A la fac, j’ai un programme allégé donc la masse de cours n’est pas énorme, du moins en licence ça ne m’a pas dérangée. Pour le master ça devient un peu plus compliqué en terme de quantité de travail, et c’est surtout le mémoire qui est conséquent. Au final, c’est un domaine qui me plaît, et je ne me sens pas non plus submergé. Et puis j’ai le statut d’athlète de haut niveau depuis cette année, ce qui me permet de m’absenter, notamment pour les stages. Mes profs ne sont pas forcément au courant, à part mon responsable de master, et je n’ai aucun passe-droit par rapport aux autres.
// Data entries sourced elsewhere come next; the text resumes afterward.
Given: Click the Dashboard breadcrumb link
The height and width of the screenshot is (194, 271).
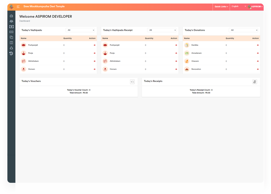Looking at the screenshot, I should pyautogui.click(x=25, y=21).
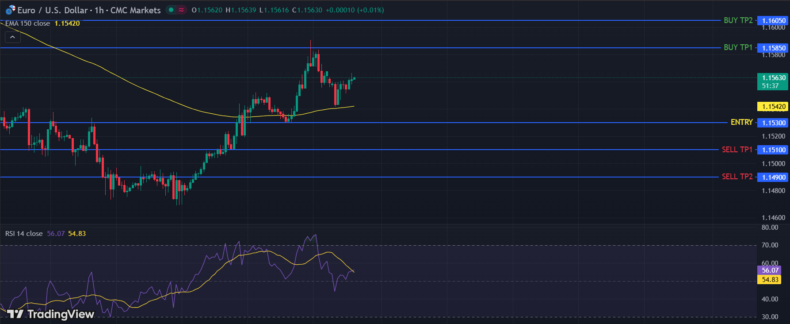Click the TradingView logo watermark
Screen dimensions: 790x324
[51, 314]
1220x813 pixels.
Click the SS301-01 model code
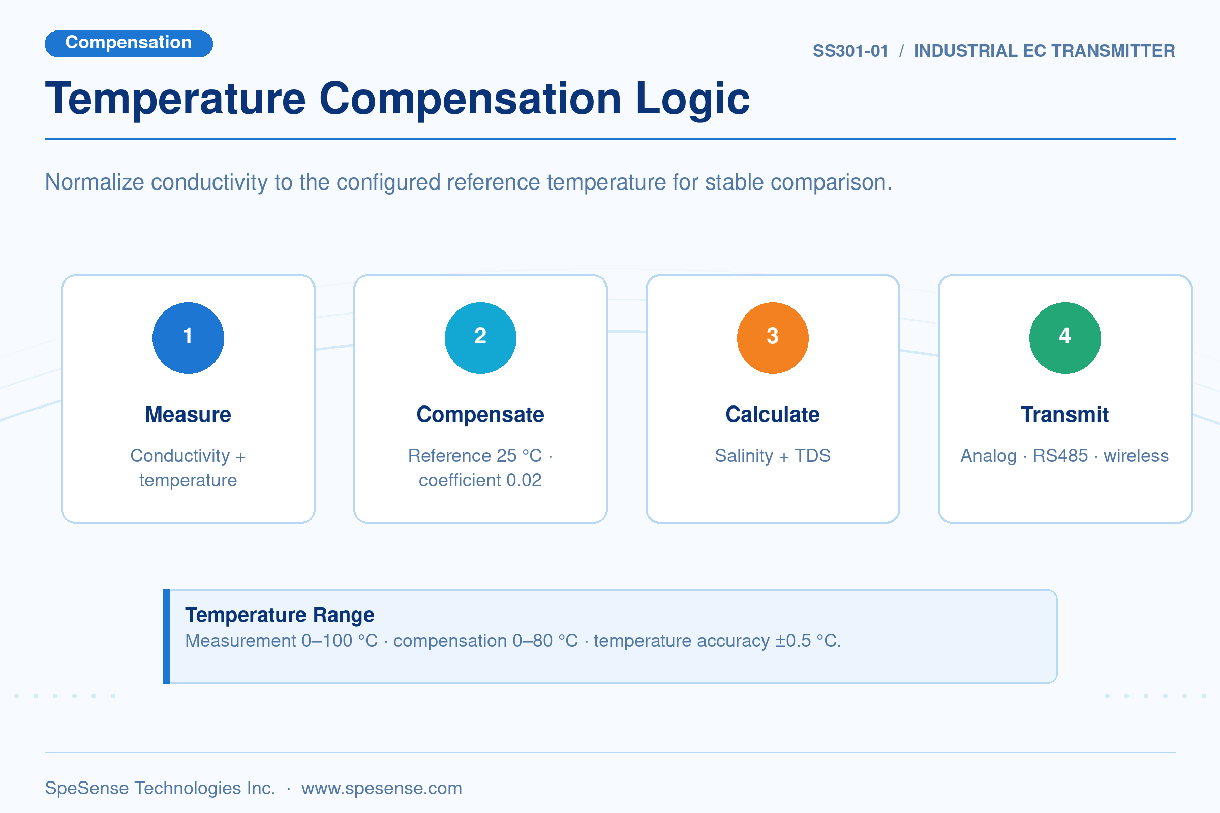tap(851, 51)
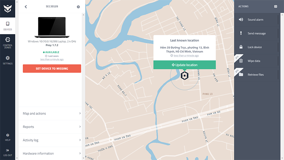Open Help from the sidebar
The image size is (284, 160).
pyautogui.click(x=7, y=137)
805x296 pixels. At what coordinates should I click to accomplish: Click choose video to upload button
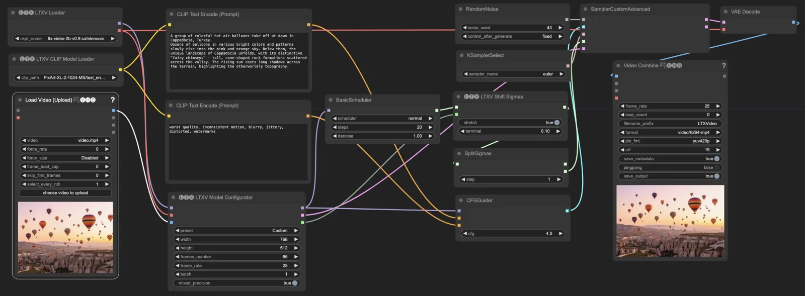65,193
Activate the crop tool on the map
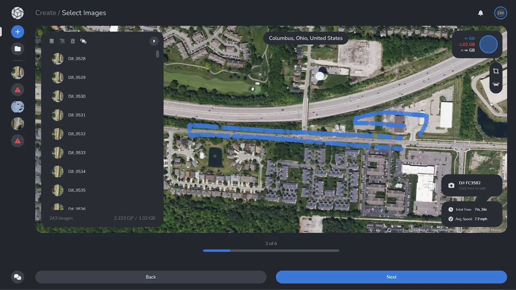516x290 pixels. point(496,71)
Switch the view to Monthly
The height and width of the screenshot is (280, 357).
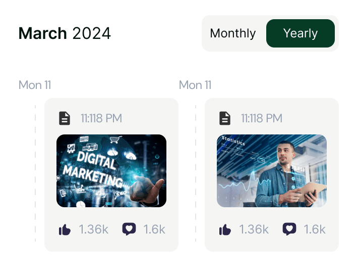(x=233, y=33)
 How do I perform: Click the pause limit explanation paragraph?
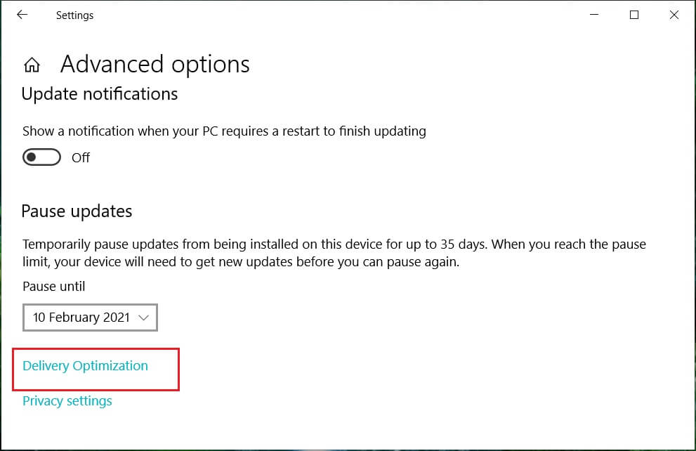[x=334, y=253]
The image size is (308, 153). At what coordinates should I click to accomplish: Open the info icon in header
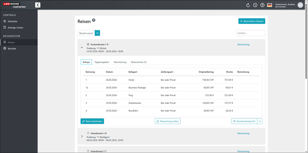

Passionnée par tes études, par ton sport… La vie de rêve ! Ca ressemble à quoi une journée type dans la peau d’Amandine Brossier ?
Il n’y a pas de journée type, leurs contenus sont toujours différents ! Mais le matin, je suis en cours, de même l’après-midi. Ensuite je file au stade pour m’entraîner, de 18h30 à 19h30. Je rentre chez moi pour aller manger puis je m’étire pendant 30 minutes et je vais me coucher. Tout simplement. En plus j’ai besoin de beaucoup de sommeil, à peu près 9h donc je ne suis pas du genre à traîner.

« Les Jeux, c’est le grand objectif, surtout ceux de Paris. Quand ça va arriver ça va être magique et grandiose »

Tu reviens d’un stage équipe de France au Portugal. Ca doit être excitant d’être au milieu des meilleurs français. Est ce que ça te met une certaine pression ?
C’est sûr que c’est hyper excitant d’être en équipe de France, ça fait plaisir et c’est une petite fierté. Au début c’était un peu stressant parce que je ne connaissais personne donc j’étais un peu intimidée. Le plus dur c’est de quitter tout mon quotidien et mes petites habitudes : mon club, mon coach… J’ai mon cocon où je me sens bien et où je suis bien. Quand j’arrive en stage, je n’ai pas mon entraîneur, je ne connais pas les gens, je découvre de nouvelles installations, je ne gère pas ma nourriture. Quand je ne suis pas en stage, je suis hyperactive et j’aime bien tout faire, tout contrôler alors qu’une fois là bas on ne gère rien, on nous demande juste de nous entraîner.

Quel est le prochain objectif avec les Bleues ?
Nous sommes 12 dans le groupe et pour les championnats d’Europe début août à Berlin, ils n’en prendront que 6. Quand la sélection tombera, ils annonceront les titulaires et les remplaçantes. Donc c’est un peu de pression tout de même. Sur chaque relais on est pris en vidéo, il y a un débrief, tout est millimétré, chronométré, chaque passage, exercice…

art1Ces stages te préparent à certaines échéances à venir. Quels sont tes projets à court terme, pour la fin de cette saison ?
En début de saison, c’était de courir les championnats d’Europe estivaux en individuel sur 200m et en collectif sur 4x100m. Maintenant vue la saison hivernale passée, forcément les objectifs ont pris de l’ampleur. Je confirme mon envie d’aller aux championnats d’Europe, et même pourquoi pas de faire une finale sur 200m. Je pense que je peux faire les minimas (22’’90) pour y aller… Une finale européenne ce serait vraiment cool.

Allons un peu plus loin, quels sont tes objectifs à long terme c’est à dire pour les années à venir ?
Les JO ! De Tokyo et de Paris. Avant il y a d’autres échéances comme les mondiaux mais ça fait partie de la suite logique on va dire, si je veux aller aux Jeux Olympiques bien sûr il y aura la case des mondiaux à passer aussi. Mais c’est vrai que les Jeux, c’est le grand objectif, surtout ceux de Paris, on ne se rend pas encore bien compte mais quand ça va arriver ça va être magique et grandiose.